Friday, January 11, 2008

CMS or Version Control - which one for documentation?

Version control has been and is being used by 1000's of companies to manage their software design. Software programmers check out files from a server to their local client. They can then, make changes and update or check the files back into the server at any time, as long as the connection between the client and the server is available. The version control software keeps the change history. Version control is often used by the documentation department of small companies to track the changes in documents. So why would anyone need a Content Management System (CMS) to look after their documentation? I believe now that CMS tools are becoming more available and cost effective this questions is being seriously asked but the habits of the past are making it hard for us to justify the cost of the change.

In the 60's and earlier technical writing was a very narrow field, comprised mostly of defense and aerospace documentation content writers. It wasn't until the age of the personal digital computer and the explosion of software applications that the technical writer became an invaluable person in the design, distribution, and marketing of these new products. Before this age documents were paper based, stored in boxes. Design history was a function of process and procedure, tracked by a paper-driven system. Even as late as eleven years ago I can remember clearly the physical effort involved in updating a procedure or manual. It required:


  • many trips to the active and archived document filing system
  • the walking around of drafts for sign-off
  • walking around beta for testing
  • filing drafts
  • archiving current documents to a physically different filing cabinet located in a different room
  • holding a release meeting to have the traveler signed off by all officials
  • filling the final released document to the active document location.

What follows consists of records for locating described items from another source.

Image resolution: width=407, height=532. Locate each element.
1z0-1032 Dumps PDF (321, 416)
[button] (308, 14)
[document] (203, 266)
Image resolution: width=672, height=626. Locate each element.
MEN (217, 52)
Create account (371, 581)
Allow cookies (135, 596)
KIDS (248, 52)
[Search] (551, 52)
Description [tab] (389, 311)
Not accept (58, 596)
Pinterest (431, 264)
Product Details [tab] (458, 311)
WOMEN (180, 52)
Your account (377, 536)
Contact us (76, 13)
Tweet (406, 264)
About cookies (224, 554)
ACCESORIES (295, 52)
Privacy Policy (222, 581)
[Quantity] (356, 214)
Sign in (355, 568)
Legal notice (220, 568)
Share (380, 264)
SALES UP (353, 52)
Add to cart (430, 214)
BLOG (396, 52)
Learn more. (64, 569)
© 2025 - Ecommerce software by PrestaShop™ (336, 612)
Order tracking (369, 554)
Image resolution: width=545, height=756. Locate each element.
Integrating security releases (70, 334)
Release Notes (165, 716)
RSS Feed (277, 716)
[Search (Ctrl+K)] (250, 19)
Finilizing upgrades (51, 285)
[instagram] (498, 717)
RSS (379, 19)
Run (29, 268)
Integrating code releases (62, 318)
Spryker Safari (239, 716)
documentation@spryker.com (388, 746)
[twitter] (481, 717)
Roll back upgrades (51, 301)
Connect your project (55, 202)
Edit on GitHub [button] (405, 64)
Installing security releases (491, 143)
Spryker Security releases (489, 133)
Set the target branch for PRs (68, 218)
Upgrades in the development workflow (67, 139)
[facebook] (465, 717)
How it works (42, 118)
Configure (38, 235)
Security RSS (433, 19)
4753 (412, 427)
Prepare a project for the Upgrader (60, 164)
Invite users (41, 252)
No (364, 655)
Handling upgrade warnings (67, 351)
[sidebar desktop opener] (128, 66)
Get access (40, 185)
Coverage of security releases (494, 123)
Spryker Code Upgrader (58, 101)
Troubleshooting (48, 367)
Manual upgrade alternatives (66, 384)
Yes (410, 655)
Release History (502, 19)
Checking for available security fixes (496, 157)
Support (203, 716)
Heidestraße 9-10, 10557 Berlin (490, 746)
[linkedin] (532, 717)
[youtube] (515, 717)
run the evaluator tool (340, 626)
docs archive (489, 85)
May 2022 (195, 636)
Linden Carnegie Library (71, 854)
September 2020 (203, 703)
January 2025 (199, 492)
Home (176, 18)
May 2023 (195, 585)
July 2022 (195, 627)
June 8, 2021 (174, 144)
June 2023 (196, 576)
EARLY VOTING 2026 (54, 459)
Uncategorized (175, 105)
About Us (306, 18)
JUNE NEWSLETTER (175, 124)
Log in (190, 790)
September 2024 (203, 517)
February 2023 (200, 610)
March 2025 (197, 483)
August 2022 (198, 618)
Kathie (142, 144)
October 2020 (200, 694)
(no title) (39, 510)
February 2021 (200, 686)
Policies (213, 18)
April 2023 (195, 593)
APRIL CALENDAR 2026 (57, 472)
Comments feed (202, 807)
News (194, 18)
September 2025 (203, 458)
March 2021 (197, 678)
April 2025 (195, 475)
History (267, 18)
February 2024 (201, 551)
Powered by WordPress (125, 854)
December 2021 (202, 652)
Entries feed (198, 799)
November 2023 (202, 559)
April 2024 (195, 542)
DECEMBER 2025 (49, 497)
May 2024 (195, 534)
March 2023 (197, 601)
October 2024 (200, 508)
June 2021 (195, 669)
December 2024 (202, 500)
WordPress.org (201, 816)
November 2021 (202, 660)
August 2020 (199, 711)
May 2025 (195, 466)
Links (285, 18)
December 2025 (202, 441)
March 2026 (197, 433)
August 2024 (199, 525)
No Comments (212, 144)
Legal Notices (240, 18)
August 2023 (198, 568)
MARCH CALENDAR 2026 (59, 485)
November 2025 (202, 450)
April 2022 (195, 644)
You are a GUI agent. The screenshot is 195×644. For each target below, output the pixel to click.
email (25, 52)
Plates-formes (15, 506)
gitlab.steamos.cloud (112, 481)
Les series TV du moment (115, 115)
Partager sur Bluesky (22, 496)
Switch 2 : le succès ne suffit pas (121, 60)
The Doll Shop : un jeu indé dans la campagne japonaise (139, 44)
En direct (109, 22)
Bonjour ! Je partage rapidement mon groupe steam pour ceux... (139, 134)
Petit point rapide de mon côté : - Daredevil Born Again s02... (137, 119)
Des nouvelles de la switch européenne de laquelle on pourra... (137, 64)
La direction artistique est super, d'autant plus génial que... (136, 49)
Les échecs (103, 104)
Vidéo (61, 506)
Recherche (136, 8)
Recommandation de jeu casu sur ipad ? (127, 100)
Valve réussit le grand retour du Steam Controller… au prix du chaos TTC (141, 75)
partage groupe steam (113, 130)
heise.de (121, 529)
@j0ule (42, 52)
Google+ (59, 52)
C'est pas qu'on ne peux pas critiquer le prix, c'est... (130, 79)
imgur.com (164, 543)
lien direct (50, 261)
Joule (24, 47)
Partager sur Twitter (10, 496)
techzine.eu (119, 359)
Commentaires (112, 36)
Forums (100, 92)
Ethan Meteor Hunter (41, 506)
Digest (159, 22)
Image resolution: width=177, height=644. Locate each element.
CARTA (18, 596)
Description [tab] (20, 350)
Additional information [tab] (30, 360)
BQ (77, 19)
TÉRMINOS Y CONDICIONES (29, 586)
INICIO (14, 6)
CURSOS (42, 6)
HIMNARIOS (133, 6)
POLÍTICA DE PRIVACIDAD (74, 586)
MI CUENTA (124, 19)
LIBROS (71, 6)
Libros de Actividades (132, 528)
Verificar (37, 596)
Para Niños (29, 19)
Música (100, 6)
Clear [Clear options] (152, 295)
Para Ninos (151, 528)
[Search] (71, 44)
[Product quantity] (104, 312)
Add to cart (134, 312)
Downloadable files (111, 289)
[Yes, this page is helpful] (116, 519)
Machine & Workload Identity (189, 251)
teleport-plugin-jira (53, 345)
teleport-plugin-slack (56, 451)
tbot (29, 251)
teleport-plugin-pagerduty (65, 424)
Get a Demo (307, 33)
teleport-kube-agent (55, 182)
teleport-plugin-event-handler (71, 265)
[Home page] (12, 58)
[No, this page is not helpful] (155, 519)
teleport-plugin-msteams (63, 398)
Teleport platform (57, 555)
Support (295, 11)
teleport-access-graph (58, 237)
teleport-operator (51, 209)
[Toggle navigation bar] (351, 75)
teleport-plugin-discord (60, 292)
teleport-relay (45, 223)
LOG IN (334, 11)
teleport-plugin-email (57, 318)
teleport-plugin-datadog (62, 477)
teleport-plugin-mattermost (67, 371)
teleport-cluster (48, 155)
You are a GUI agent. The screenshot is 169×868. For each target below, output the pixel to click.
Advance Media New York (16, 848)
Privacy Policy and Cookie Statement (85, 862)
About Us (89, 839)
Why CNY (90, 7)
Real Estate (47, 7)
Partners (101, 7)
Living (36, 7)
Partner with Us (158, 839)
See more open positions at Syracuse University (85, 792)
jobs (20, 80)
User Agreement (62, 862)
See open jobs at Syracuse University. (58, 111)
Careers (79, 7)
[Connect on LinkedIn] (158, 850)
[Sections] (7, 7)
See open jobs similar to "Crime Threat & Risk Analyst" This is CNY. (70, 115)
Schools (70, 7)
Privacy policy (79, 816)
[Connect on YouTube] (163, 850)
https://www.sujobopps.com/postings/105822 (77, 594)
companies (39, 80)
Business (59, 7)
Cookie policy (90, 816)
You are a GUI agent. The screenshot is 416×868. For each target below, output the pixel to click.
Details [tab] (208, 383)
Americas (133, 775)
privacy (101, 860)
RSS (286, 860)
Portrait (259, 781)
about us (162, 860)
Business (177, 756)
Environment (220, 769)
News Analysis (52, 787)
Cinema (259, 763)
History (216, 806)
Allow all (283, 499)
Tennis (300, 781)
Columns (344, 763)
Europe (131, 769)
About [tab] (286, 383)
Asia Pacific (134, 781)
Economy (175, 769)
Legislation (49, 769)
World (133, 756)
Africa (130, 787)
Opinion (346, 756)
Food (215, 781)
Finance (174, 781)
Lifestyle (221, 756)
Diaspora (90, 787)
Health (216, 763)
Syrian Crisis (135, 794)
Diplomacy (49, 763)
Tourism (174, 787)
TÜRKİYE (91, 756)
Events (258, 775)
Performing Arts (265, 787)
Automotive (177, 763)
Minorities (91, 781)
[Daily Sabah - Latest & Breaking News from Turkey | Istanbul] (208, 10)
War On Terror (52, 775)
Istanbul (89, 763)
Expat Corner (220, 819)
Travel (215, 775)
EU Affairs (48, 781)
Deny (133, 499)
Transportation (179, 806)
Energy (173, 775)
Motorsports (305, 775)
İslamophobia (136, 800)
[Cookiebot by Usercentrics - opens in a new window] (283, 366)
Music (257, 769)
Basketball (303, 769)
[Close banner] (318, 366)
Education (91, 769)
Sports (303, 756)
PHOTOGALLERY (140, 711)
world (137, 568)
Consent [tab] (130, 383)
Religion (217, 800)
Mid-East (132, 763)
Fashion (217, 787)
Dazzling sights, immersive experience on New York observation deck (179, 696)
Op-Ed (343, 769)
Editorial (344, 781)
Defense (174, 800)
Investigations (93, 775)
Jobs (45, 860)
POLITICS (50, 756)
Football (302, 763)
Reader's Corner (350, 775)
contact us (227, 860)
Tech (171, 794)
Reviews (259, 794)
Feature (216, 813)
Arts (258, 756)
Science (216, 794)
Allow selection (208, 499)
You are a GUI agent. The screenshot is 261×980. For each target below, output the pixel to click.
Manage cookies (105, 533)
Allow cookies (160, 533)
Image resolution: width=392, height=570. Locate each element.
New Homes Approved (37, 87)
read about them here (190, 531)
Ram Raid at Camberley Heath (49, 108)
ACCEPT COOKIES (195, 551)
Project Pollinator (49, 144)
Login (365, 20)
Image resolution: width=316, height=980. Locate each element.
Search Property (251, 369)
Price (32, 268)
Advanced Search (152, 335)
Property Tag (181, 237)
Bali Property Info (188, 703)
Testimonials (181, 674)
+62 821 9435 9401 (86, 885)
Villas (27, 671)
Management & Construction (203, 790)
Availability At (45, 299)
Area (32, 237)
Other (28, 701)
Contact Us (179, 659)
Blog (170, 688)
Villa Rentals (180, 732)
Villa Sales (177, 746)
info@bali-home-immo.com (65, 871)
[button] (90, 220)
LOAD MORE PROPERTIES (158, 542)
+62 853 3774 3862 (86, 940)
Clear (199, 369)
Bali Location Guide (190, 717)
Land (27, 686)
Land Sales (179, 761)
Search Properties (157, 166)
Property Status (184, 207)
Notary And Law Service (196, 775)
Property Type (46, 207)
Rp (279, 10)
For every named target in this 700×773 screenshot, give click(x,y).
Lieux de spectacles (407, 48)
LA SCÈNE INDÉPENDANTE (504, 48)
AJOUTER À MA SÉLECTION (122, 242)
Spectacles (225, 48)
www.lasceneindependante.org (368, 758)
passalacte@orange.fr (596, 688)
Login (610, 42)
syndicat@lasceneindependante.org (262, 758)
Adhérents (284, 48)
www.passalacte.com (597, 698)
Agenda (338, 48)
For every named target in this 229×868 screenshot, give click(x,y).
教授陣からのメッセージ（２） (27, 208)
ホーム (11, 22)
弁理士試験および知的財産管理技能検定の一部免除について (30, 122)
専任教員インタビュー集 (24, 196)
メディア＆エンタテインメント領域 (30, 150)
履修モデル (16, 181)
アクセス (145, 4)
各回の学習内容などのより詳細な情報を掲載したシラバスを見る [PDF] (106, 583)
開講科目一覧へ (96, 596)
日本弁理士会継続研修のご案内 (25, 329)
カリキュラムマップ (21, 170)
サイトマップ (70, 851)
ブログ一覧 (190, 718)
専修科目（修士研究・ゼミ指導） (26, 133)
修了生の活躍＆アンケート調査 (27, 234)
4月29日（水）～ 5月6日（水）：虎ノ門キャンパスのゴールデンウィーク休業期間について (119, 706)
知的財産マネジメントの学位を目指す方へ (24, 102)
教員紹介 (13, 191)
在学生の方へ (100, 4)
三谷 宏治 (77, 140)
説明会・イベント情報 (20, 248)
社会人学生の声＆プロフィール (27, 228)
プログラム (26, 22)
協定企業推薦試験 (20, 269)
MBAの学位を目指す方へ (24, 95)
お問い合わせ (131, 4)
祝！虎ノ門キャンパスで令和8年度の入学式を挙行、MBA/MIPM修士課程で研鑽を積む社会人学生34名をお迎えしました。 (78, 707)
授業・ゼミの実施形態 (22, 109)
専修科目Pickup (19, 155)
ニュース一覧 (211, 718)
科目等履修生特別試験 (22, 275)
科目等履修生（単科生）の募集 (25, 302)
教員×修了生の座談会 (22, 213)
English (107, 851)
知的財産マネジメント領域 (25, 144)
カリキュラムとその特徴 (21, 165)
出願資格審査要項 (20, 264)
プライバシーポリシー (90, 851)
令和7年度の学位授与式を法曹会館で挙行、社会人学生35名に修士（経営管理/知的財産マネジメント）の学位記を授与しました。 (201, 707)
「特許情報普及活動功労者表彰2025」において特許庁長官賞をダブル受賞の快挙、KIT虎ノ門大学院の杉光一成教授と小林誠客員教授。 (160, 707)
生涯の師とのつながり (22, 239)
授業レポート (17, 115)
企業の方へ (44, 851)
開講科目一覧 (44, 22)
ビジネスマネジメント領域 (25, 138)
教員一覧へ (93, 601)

The process itself is not unlike what is used today, but we did not even have internal email so every question, response, check, and issue had to be physically walked from person to person.


As computer memory increased and word processing applications became more accessible the ability to store documents electronically became more feasible, but the systems that were available to the average company where for tracking the history of code changes. Using version control to track document changes was really a stop-gap solution with no alternative.

I don't know the exact history of CMS applications but I do remember witnessing the increase in hype amongst the technical writing community with respect to XML and CMS about 9 years ago. With the responsibility of a technical writer changing quickly, the hype was more of a plea for a solution to be able to organize, share, and search the increasingly growing size of paperless content. Content writers where now often responsible for coding (HTML, XHTML, XML, JavaScript, CSS, XSL), designing (print, web, help, training, blogs, FAQ's, knowledge base), doc management, graphics, web marketing, regulatory, usability, user validation, applications expertise and evaluation (Word, FrameMaker, WebWorks, RoboHelp, Flare, CMS software, bug reporting, version, screen capture, publishing, e-mail) and finally publishing.

And again I ask, "what is the value of a CMS to a company?"

Content is not code. Software code is written for a specific function, used in a specific location, in response to a specific action or inaction of the hardware, user interface, or the software itself. Content is the description of a concept or procedure that can be used in multiple ways to define a product or company. The design of software code cannot be changed without a consequence to the quality of the product. The content can be written in multiple ways to mean the same thing or sometimes written exactly the same to mean something completely different. The consequence of changing content may or may not affect the quality of a product. At best it is merely inconsistent.

Kevin Ballard of L-3 Communications says, "CMS allows authors to maintain unique names" as well as "maintain the [relationship of] links" between document files. I believe he is right and here is why. As the volume of the content increases, the location of specific wording becomes impossible to track and remember. Content reuse is only possible if the relationship between the new document and the current content is known.


File Relationships
In a version control system files are checked in to a files system designed to store code. The file is checked out to any location on a clients computer. In a CMS system the relationship of file system is maintained when files are checked out. This means that when ditamaps are created for XML files or images used in marketing are imported into a user manual, the relationship is the same on the authors computer as it is when it is checked in. The knowledge of where a file is stored is related to the file it is linked to, not the absolute file location.

Unique Names
Files saved to a version control system use specialized naming structures to meet coding standards. This nomenclature often makes it difficult to determine the actual content or purpose of the document.

Metadata
Another very important functions of a CMS is the ability to search for and find information using metadate. The term "information mining" is become very prevalent in this age of information. The more products and models, the more content that is created and the harder it becomes to find pertinent information. Text files and some word processing files can be easily searched but binary files like jpg, cdr, and quark files cannot.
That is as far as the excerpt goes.